▸ **Work required**
The answer must be every line of the records below that holds the word "Open".

Saved data entries:

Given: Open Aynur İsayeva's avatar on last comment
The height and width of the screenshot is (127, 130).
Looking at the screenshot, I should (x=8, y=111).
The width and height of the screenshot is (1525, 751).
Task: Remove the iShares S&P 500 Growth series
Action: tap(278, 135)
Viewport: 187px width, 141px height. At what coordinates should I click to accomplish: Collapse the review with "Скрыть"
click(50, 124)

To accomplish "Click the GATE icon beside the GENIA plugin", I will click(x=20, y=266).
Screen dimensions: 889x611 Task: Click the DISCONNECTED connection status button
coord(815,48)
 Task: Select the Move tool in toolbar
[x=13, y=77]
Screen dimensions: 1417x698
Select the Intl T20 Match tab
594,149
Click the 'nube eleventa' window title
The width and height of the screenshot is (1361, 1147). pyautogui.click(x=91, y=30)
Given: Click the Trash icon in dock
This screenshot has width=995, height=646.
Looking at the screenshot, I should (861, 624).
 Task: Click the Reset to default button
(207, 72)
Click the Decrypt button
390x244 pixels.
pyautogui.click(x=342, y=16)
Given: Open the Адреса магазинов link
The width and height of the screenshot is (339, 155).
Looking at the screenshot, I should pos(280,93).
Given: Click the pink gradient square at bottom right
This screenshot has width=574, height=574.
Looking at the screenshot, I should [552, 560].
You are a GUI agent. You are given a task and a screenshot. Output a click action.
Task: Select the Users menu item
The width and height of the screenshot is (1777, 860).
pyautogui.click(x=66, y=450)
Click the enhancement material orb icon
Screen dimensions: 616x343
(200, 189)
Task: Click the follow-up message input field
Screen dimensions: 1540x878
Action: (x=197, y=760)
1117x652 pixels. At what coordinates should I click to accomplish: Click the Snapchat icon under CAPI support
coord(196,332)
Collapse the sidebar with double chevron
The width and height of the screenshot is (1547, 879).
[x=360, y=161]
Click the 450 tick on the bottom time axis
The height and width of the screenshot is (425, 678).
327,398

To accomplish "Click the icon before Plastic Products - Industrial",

▸ **Written solution**
Given: Open Aynur İsayeva's avatar on last comment
Given: Open the Адреса магазинов link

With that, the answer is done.